Instructions to follow:
Only the lines with the string "percentage" are needed; return each of them from the entries below.

[Supplied entries Boundary: Start]

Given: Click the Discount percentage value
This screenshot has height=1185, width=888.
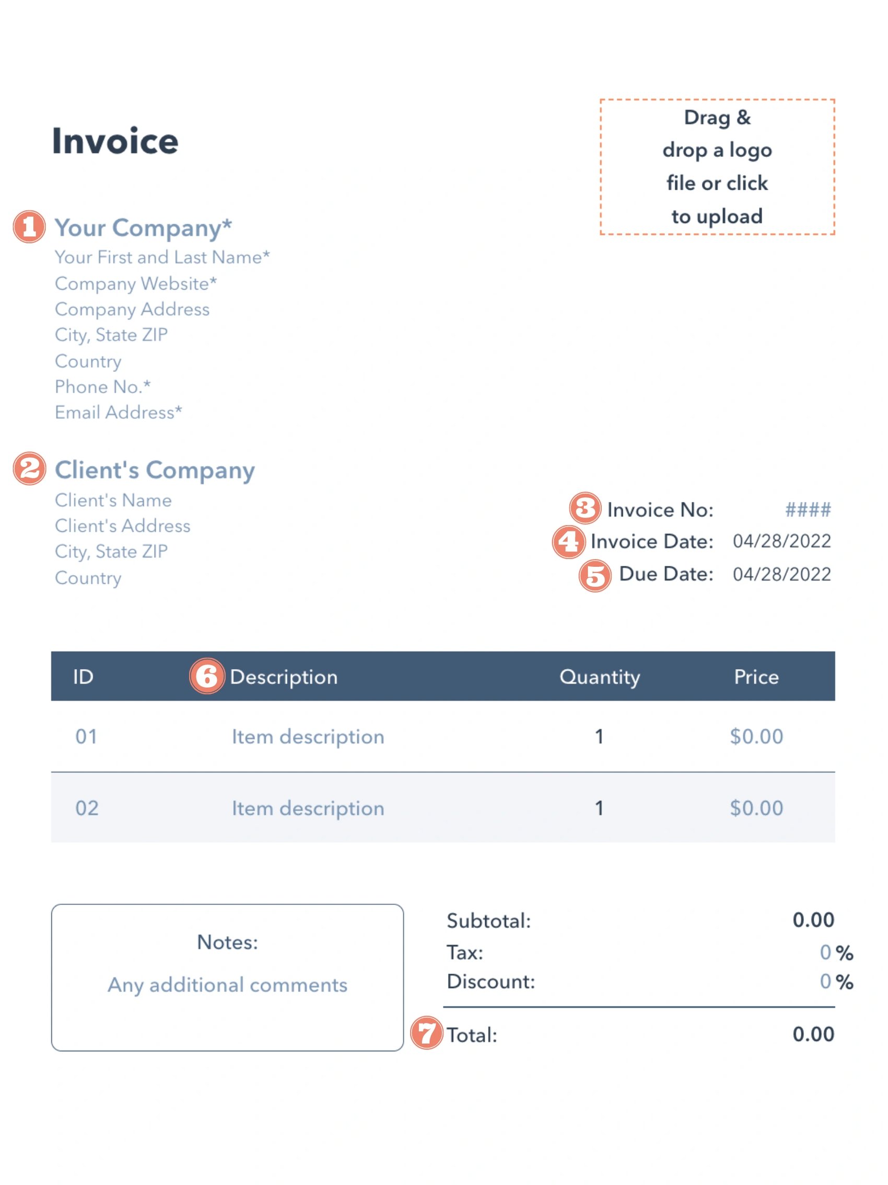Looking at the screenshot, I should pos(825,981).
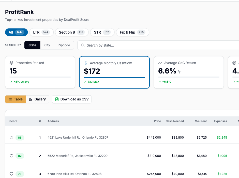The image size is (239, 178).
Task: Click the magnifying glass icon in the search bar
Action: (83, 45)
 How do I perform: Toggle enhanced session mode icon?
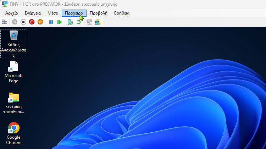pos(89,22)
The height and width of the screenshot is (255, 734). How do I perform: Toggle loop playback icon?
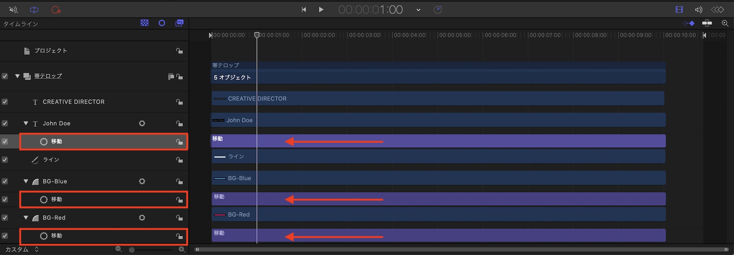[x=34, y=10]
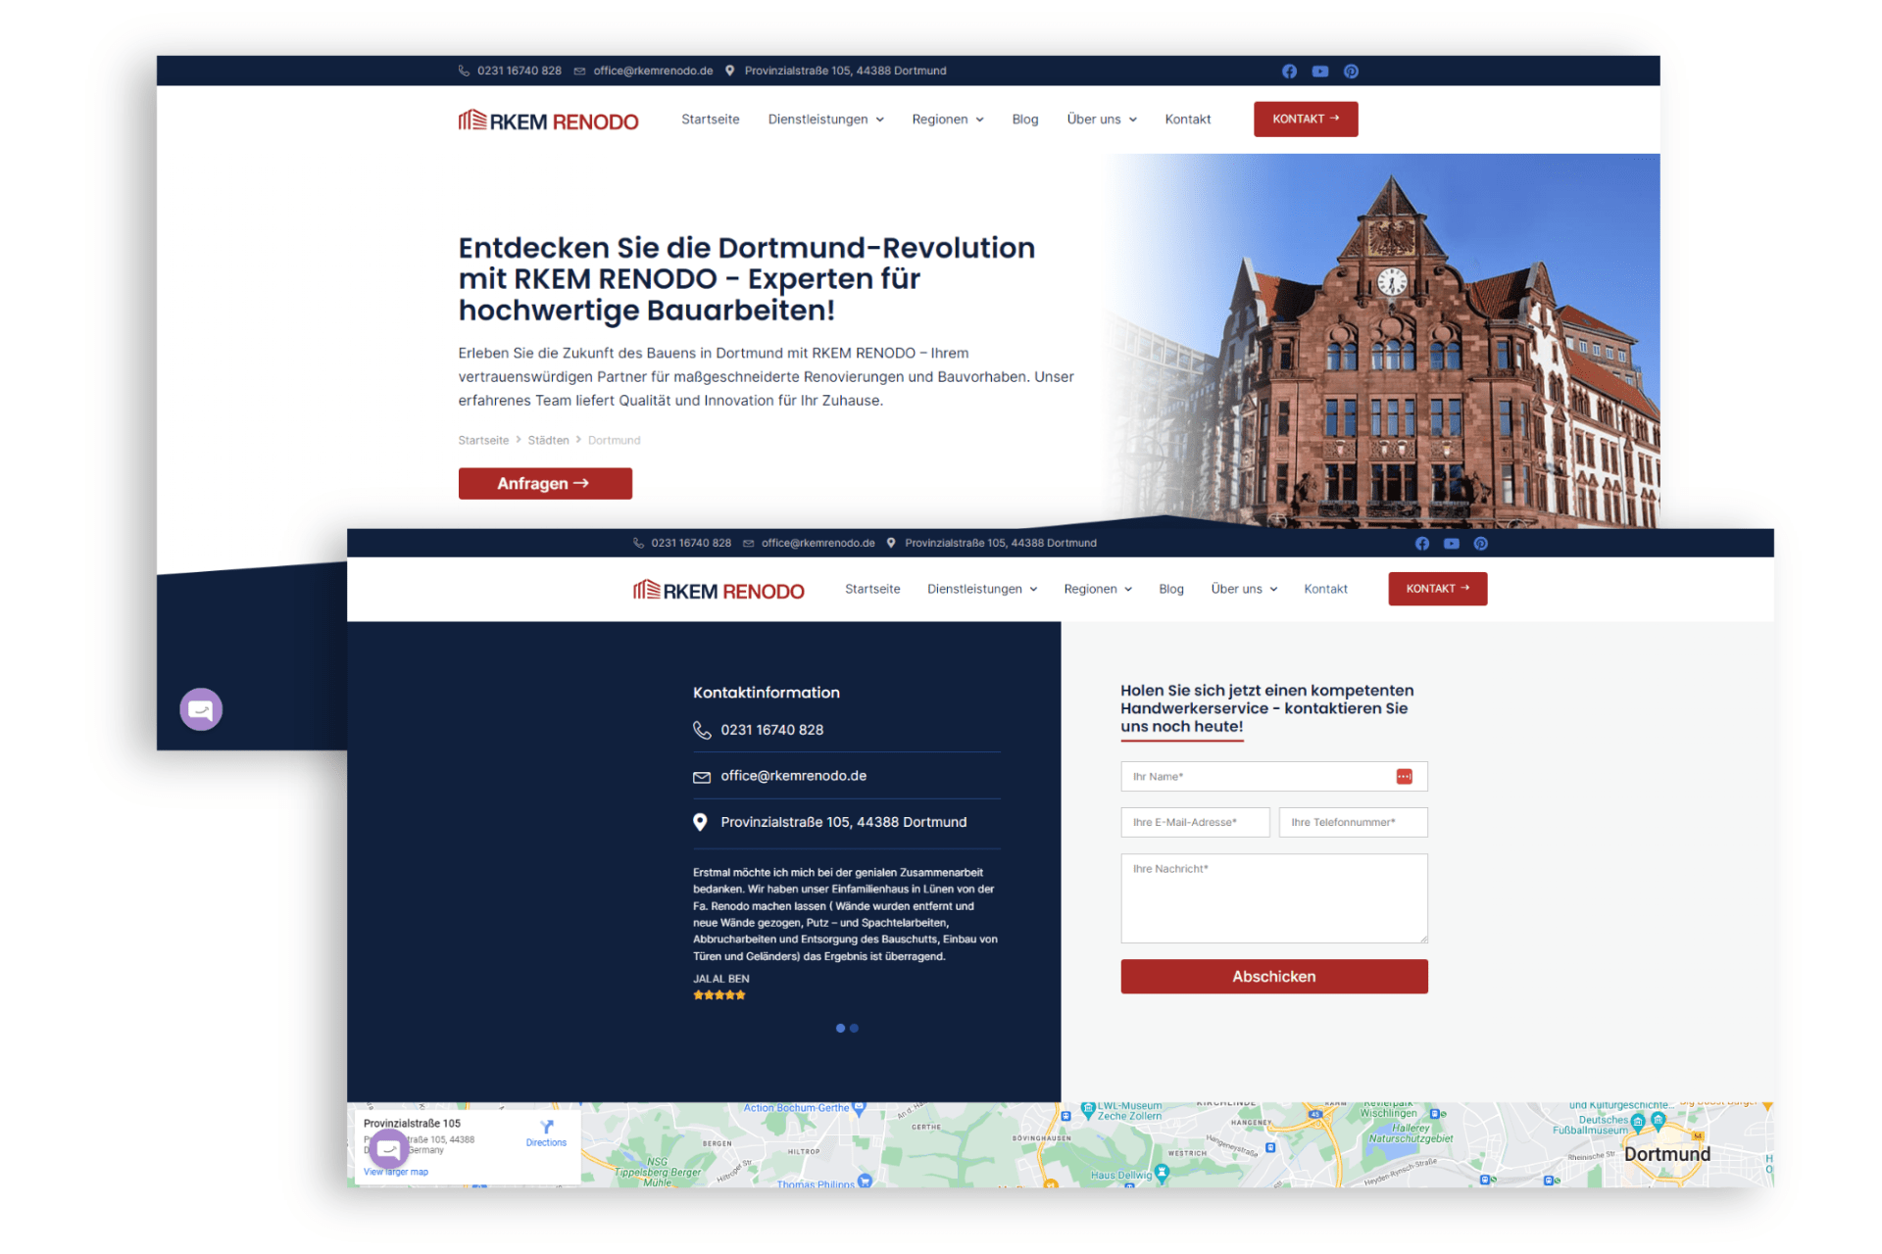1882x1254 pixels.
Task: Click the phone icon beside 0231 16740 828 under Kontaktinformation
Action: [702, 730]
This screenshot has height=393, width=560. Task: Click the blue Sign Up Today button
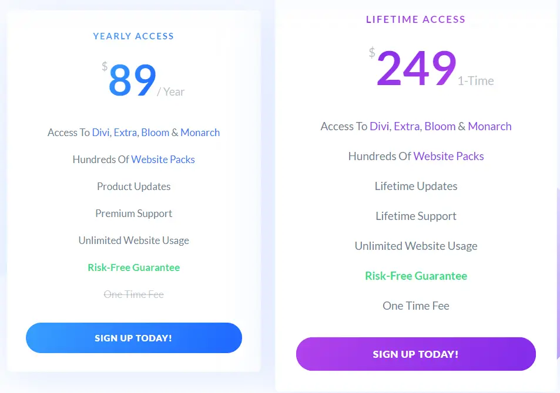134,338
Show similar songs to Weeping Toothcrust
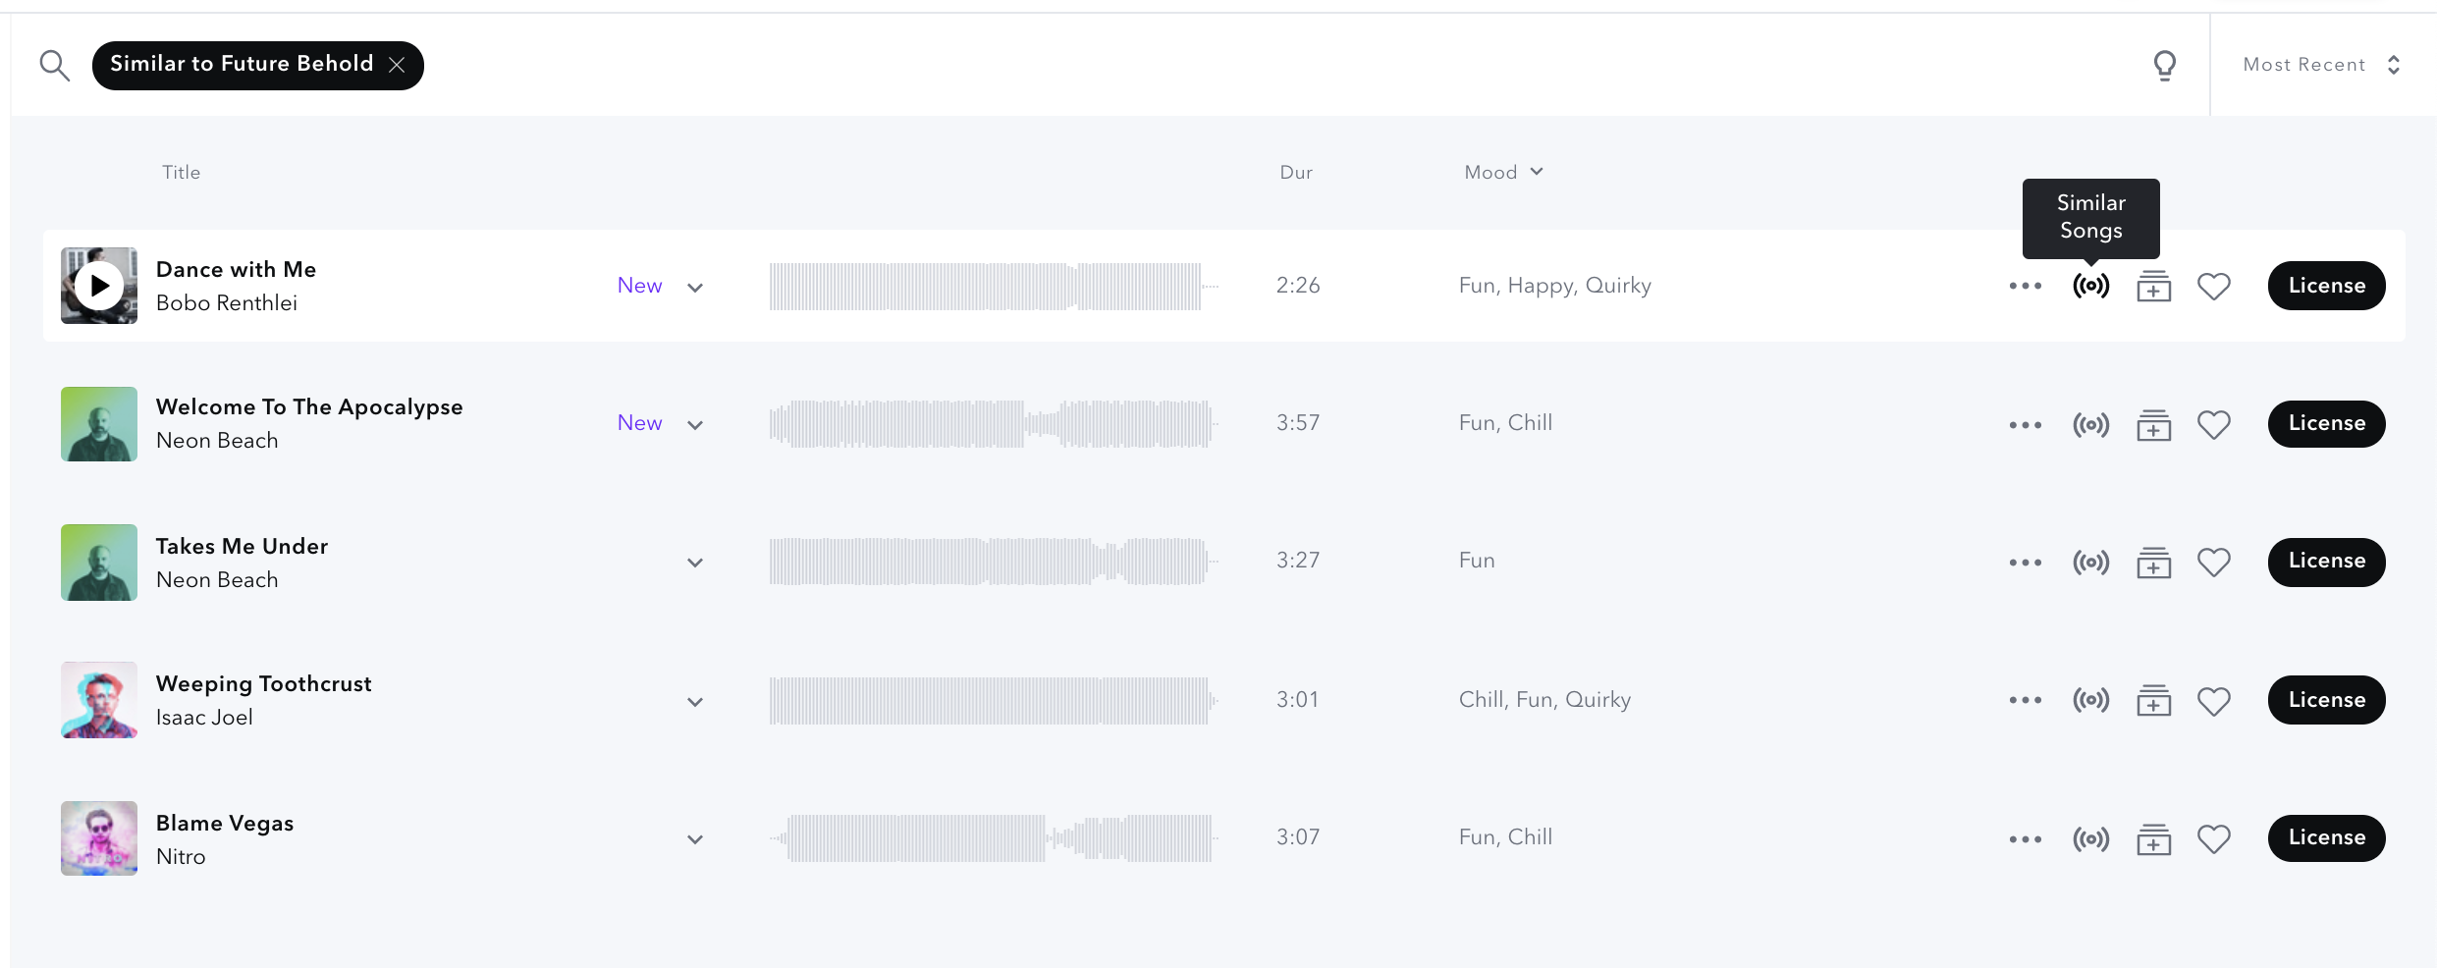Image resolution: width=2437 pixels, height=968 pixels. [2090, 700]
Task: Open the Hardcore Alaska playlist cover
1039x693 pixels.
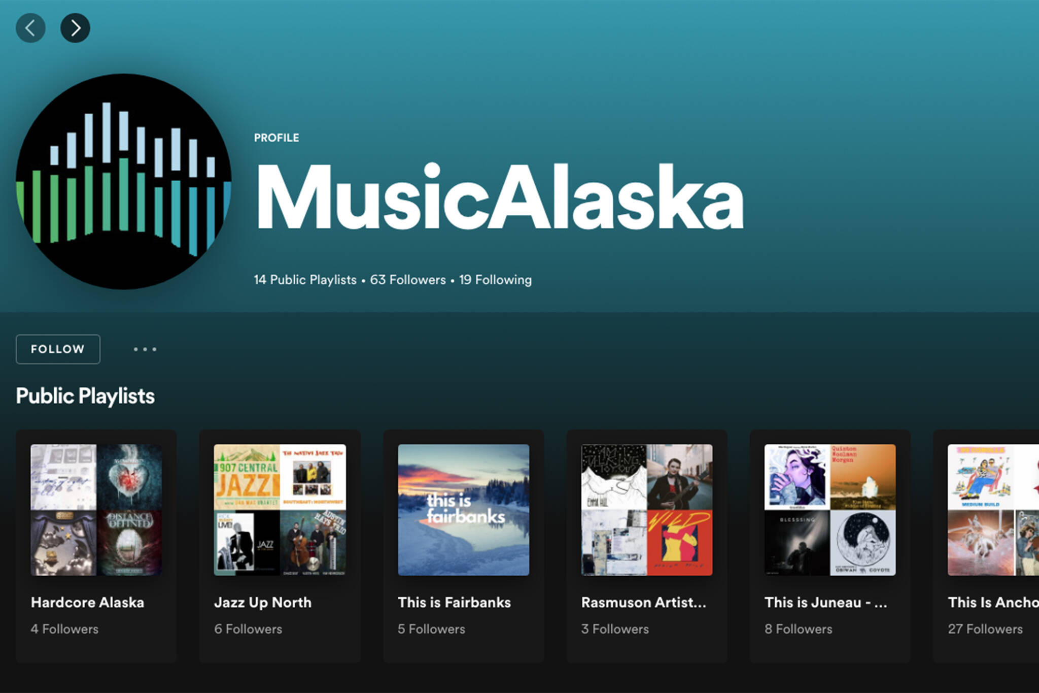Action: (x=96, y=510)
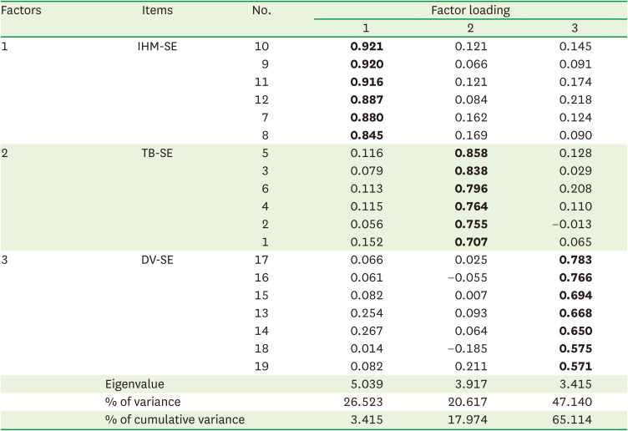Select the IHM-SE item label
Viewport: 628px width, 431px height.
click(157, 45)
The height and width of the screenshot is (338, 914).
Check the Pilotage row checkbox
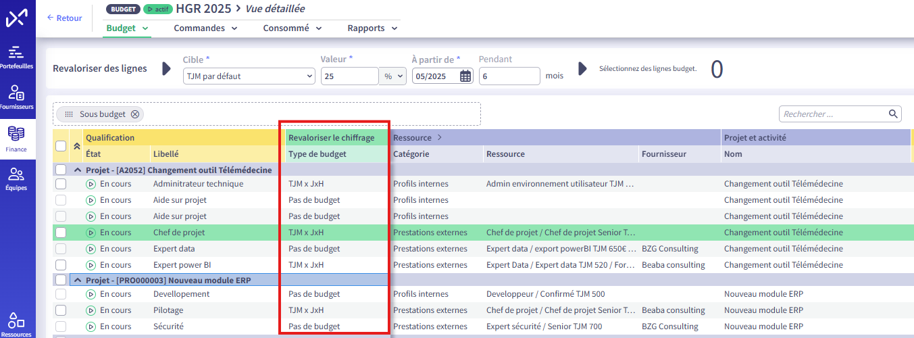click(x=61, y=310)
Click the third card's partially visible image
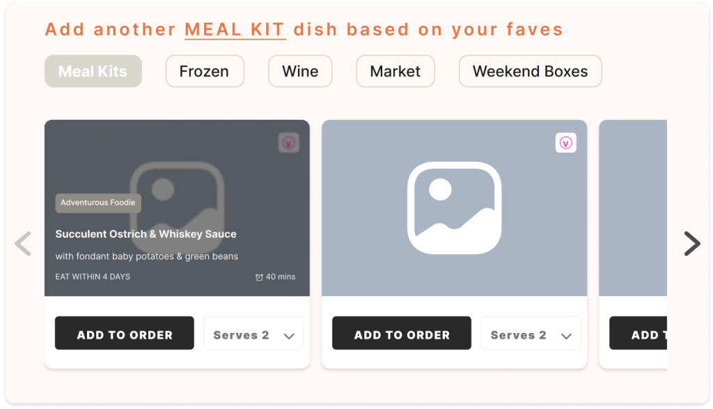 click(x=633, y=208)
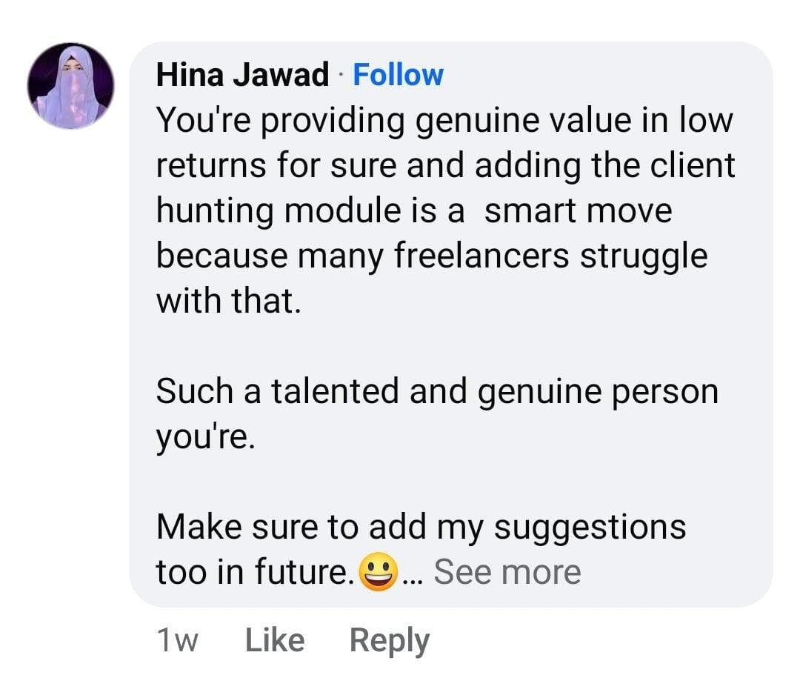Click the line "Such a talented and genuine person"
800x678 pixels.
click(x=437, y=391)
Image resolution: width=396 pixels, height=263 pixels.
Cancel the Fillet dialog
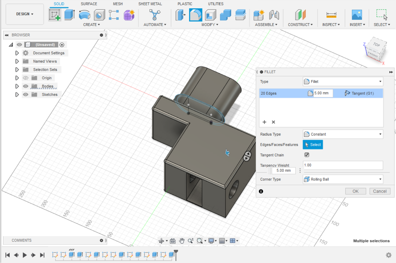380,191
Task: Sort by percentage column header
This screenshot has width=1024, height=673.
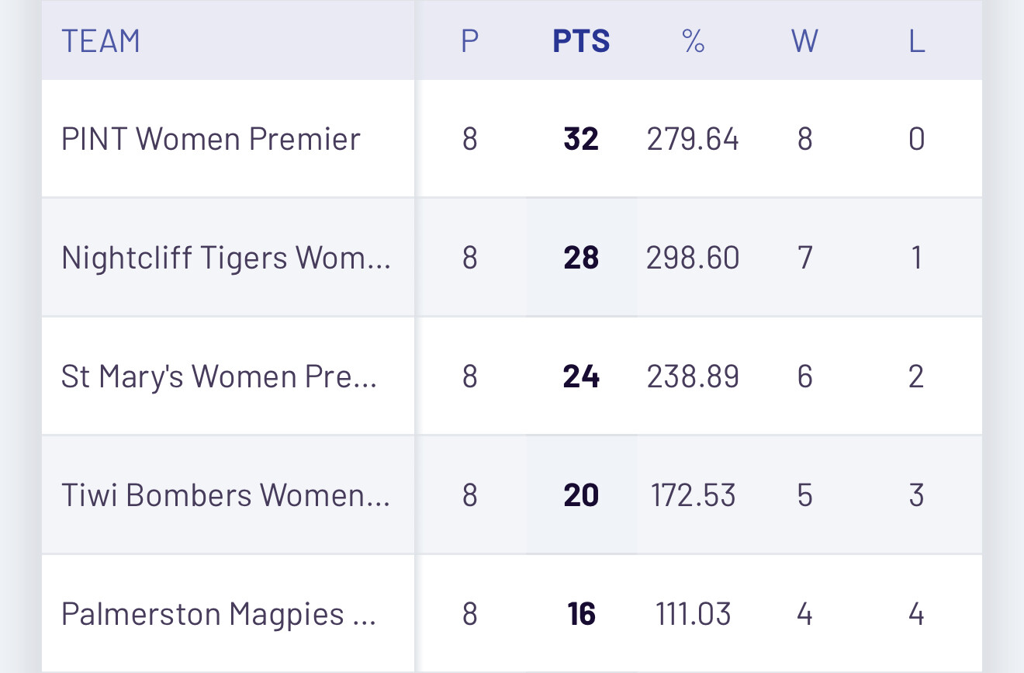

[Supplied entries Boundary: End]

Solution to the exercise:
Given: Click the Discount percentage value
Task: Sort by percentage column header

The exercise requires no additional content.